Individual evil and the goodness of the masses
Here’s another excerpt from Edward Kennedy’s memoir, True Compass. It constitutes a kind of case study of the grieving process — i.e., Bobby’s grief after the assassination of his brother, President John F. Kennedy.
The excerpt also offers an insight into human beings at their best:
I think often of Bobby’s grief over the loss of Jack. It veered close to being a tragedy within the tragedy. […]
He delayed returning to his duties as attorney general; he found it difficult to concentrate on anything or do substantive work. Hope seemed to have died within him, and there followed months of unrelenting melancholia. He went through the motions of everyday life, but he carried the burden of his grief with him always. […]

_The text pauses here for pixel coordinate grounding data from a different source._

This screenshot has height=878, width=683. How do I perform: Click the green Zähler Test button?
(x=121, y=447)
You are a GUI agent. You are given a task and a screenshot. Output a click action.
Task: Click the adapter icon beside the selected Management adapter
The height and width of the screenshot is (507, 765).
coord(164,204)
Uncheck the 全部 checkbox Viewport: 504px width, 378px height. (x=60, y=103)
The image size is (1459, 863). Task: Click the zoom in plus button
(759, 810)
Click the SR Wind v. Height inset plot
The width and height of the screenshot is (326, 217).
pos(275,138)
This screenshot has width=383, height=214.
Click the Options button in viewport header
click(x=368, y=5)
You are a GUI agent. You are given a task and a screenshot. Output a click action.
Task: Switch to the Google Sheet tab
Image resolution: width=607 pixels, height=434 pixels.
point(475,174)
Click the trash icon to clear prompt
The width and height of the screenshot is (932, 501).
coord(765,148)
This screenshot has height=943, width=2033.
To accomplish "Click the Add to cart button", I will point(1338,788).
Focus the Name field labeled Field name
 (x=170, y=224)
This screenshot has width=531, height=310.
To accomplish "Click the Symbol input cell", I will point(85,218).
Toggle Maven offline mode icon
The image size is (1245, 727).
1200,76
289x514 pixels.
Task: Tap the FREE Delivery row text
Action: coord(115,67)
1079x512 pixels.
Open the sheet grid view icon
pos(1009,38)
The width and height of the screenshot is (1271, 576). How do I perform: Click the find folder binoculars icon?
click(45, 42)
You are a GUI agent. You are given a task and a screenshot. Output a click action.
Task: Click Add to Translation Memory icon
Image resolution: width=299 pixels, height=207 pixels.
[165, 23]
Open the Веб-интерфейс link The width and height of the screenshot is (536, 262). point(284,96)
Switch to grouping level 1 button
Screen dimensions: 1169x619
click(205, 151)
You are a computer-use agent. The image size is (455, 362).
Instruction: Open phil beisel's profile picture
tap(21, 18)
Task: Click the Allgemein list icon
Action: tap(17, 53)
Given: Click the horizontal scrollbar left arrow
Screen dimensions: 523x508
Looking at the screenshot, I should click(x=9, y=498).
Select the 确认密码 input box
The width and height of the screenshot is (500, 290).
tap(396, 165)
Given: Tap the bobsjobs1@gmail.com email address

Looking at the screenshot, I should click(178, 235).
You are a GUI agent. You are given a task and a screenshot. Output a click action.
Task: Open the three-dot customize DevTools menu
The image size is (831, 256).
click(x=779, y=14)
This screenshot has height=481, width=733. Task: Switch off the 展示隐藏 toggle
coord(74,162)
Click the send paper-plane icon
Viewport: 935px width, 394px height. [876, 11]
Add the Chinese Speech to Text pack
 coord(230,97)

In mid-January 1964, while Bobby was still attorney general and before he made up his mind to resign and run for the Senate from New York, President Johnson asked him to visit the Far East to negotiate a cease-fire between Indonesia and Malaysia. He was to meet in Japan with Sukarno, the enlightened but volatile Indonesian president […].
Bobby’s official mission was to act as peacemaker; but Johnson also hoped that the assignment would lift his spirits.
Johnson, so often perceived by Bobby as an adversary, had on this occasion performed a valuable act of compassion. In Japan, Bobby and Ethel witnessed a tumultuous outpouring of friendship from the people, who wanted to show their respect and love for John Kennedy through Bobby’s presence.
I believe that the reception restored his faith that life was worth living after all.
(pp. 210-11)
I have grieved the loss of both a brother and a sister. I can relate to Bobby’s inability to concentrate, his loss of motivation, and that melancholia which spirals downward, at intervals, into darkest despair.
I learned to ride the tiger: to let it carry me where it would; to be patient with myself when I would break down in tears for very little provocation; to wait out the process until it had exhausted itself, like Muhammad Ali rope-a-doping George Foreman.
If there is any antidote for grief, it is the mere passage of time. That plus the remarkable resilience of the human spirit.
At Gethsemane, the spirit was willing but the flesh was weak. In the grieving process, the flesh proves surprisingly strong: bodily functions persist even while the spirit is utterly impotent. One day, you discover the unsuspected truth of that facile saying, “Life goes on.” Then your spirit may revive: you may return, by stages, to the ordinary business of living — partly in spite of yourself.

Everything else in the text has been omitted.